Nossa roda ainda foi agraciada com a leitura de um belíssimo artigo de nossa colega de Roda e também Voluntária Contadora de Histórias Margarida Maria Costa Batista, e que reproduzimos a seguir para que mais pessoas possam apreciá-lo:
"De repente, não mais
que de repente", fui agraciada com uma observação, que eu diria inusitada,
de uma jovem aluna em um seminário que eu coordenava. "Adorei trabalhar
com a senhora, tão ajeitadinha! Esse pessoal velhinho, quando continua
trabalhando, tem uma memória incrível"; foram essas as palavras de
despedida com que a jovem me brindou. Nesse dia e momento percebi que era hora
de eu me retirar do trabalho produtivo.
Na verdade, essas eram as
primeiras de muitas observações com que seria distinguida a partir de então.

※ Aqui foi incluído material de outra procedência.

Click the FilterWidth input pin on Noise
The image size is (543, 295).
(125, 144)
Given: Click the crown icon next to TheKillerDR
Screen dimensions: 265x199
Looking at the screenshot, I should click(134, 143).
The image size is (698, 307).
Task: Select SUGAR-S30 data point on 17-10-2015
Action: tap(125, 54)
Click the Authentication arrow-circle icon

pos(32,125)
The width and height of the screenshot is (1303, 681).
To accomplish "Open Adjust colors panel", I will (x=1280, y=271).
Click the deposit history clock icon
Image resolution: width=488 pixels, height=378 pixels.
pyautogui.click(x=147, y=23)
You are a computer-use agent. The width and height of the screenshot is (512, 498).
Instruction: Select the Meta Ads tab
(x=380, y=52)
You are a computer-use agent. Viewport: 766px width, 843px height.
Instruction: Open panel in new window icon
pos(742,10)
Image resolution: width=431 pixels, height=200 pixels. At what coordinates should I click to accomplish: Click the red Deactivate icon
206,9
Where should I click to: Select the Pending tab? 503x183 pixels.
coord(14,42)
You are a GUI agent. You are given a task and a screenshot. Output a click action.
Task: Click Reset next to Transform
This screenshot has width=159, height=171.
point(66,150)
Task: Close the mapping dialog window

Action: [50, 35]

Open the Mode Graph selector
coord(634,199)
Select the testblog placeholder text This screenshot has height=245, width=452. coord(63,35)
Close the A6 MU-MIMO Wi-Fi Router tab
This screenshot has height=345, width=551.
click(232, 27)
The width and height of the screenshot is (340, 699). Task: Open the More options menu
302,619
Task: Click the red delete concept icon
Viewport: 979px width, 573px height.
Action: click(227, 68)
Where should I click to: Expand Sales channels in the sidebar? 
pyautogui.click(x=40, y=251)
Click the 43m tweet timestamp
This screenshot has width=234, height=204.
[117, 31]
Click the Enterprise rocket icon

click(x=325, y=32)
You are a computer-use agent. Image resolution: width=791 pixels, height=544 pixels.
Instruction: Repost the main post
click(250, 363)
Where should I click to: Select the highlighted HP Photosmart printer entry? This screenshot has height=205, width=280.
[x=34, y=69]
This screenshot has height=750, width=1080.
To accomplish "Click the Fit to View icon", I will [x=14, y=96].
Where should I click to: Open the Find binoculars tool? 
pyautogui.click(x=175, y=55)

"Fofinha", "bonitinha", "durinha", assim me
percebiam os jovens com os quais me deparava. E não era por conta de eu estar
em plena atividade produtiva que provocava essas exclamações. Comecei então a
matutar. Será aquela velha história de que "quando a gente fica velho vira
criança outra vez", provocando os mesmos diminutivos aos olhos da
esplendorosa juventude?! Meus olhos já teriam refletido essa mesma imagem dos
velhos de antanho?! Ou faltaria aos jovens de hoje a empatia, a capacidade de
colocar-se no lugar do velho e dizer "eu sou você amanhã"?! Para
testar algumas dessas hipóteses, perguntei à minha neta de oito anos se ela
conseguia imaginar-se com os meus oitenta; sua resposta foi pronta e esperada:
não. Perguntei-lhe se conseguia imaginar-se na idade da mãe, que para mim é
jovem; e ela também disse não.
Como interpretar a reação do
jovem frente ao velho - admiração, reverência, estranheza, ternura? Ou o misto
de tudo isto? Será um sinal de que não só os velhos e jovens mudam, mas com
eles se revela a mudança dos tempos, dos costumes, da cultura que acentuam os
crescentes abismos entre as gerações?
O fato é que somos mutantes
e não nos damos conta do que somos todos nós. De repente, porém, o espelho
começa a nos revelar a verdade inelutável que recusamos a encarar. E então
culpamos esse artefato milenar que reflete a nossa imagem. Não estará ele
embaçado, manchado e sem brilho?! Tão diferente dos velhos tempos, quando
refletia a beleza e exuberância da nossa juventude! Mas o espelho pode ser
também os olhos de quem nos contemplam - do esplendor de sua juventude, da
inconsciência da própria mutabilidade, ou, (quem sabe?!), do jovem coração
enternecido com a fragilidade do objeto contemplado.
Até hoje lembro-me do
semblante sereno dos velhos que tanto reverenciávamos - nossos pais, tios, avós
- e do que nos revelavam na beleza de suas faces enrugadas, de seus cabelos
brancos; do que nos transmitia a sabedoria do seu silêncio, e a observação sutil
sobre um gesto ou palavra do jovem.
O tempo passa, rápido, ágil
e inexorável, e eis que os velhos, agora somos nós, os jovens de ontem, que, em
vez de contemplar, somos objeto de contemplação. E o que parecia distante e
inimaginável para nós - na ótica e ilusão de nossa juventude - nos é
apresentado na realidade nua e crua de gestos e palavras dos que nos contemplam.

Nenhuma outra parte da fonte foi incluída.